### WHAT THIS TASK INVOLVES
Starting from the first line of the listing, echo each line verbatim through the line containing "coord(257,402)", and include that line too.

(Some records)

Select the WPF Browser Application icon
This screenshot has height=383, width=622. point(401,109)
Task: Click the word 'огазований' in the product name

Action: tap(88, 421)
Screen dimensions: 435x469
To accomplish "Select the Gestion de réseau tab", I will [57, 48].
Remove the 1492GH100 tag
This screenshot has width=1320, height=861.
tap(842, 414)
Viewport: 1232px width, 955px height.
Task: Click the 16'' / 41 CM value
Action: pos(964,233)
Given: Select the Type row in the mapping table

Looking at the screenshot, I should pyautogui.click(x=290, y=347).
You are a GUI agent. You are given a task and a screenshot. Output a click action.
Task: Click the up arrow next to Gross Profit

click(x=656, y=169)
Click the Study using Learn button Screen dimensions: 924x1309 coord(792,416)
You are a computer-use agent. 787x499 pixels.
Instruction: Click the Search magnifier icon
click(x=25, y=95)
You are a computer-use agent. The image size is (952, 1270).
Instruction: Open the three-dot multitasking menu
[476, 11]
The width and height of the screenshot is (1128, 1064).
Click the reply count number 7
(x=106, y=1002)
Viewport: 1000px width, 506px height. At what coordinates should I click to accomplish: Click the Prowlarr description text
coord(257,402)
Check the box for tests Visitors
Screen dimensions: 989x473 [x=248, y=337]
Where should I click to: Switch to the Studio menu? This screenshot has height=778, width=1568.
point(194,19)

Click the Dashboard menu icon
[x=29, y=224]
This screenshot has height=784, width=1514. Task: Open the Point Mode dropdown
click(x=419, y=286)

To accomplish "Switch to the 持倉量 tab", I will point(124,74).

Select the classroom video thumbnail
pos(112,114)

### ANSWER TO THIS EXERCISE
Select the WPF Browser Application icon
This screenshot has height=383, width=622. point(401,109)
Task: Click the word 'огазований' in the product name

Action: tap(88, 421)
Screen dimensions: 435x469
To accomplish "Select the Gestion de réseau tab", I will [57, 48].
Remove the 1492GH100 tag
This screenshot has width=1320, height=861.
tap(842, 414)
Viewport: 1232px width, 955px height.
Task: Click the 16'' / 41 CM value
Action: pos(964,233)
Given: Select the Type row in the mapping table

Looking at the screenshot, I should pyautogui.click(x=290, y=347).
You are a GUI agent. You are given a task and a screenshot. Output a click action.
Task: Click the up arrow next to Gross Profit

click(x=656, y=169)
Click the Study using Learn button Screen dimensions: 924x1309 coord(792,416)
You are a computer-use agent. 787x499 pixels.
Instruction: Click the Search magnifier icon
click(x=25, y=95)
You are a computer-use agent. The image size is (952, 1270).
Instruction: Open the three-dot multitasking menu
[476, 11]
The width and height of the screenshot is (1128, 1064).
Click the reply count number 7
(x=106, y=1002)
Viewport: 1000px width, 506px height. At what coordinates should I click to accomplish: Click the Prowlarr description text
coord(257,402)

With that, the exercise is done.